What to produce — In the listing below, please print the line that contains "You are a computer-use agent. Screen" and every line that follows it, exactly.

[[ Material shown, beginning ]]

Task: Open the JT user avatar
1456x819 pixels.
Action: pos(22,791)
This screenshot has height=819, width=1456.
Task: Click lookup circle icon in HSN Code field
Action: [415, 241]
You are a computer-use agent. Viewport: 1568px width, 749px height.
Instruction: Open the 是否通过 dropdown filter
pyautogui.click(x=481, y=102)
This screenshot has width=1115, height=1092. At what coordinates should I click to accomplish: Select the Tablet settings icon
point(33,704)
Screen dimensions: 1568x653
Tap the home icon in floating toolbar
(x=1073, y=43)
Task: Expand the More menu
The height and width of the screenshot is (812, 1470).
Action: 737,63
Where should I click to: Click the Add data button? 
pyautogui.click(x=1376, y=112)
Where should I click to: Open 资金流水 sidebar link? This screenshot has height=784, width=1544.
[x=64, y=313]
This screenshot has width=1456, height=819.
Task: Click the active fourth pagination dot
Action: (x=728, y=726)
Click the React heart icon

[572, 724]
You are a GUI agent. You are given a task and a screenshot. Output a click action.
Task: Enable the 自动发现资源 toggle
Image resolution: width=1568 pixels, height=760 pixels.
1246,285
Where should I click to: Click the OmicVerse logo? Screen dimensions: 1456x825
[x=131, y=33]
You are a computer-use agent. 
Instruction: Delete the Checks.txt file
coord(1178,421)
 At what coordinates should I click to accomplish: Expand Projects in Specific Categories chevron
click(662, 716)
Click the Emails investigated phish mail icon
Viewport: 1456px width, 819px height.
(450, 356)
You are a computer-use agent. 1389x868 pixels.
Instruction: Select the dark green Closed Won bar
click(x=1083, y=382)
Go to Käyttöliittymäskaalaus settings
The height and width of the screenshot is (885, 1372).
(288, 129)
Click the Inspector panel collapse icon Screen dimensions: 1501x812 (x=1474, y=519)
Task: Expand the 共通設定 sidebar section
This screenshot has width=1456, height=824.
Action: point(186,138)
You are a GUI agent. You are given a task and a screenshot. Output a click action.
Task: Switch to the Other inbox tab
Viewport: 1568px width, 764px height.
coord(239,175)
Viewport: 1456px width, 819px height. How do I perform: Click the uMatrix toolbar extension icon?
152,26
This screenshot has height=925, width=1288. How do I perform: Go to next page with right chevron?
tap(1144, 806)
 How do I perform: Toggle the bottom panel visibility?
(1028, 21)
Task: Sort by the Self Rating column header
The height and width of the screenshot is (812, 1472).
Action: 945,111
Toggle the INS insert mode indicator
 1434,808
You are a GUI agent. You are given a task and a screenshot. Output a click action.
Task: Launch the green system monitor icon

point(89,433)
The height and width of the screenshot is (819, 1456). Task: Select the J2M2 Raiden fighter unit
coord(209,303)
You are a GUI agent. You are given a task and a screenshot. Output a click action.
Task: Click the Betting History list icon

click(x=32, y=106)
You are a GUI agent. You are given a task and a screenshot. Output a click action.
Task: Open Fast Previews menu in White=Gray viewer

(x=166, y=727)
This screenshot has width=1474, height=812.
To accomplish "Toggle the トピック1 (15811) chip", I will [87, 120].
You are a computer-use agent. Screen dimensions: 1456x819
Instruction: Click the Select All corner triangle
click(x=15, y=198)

[[ Material shown, end ]]

Solution for this task —
You are a computer-use agent. Screen dimensions: 1456x819
Instruction: Click the Select All corner triangle
click(x=15, y=198)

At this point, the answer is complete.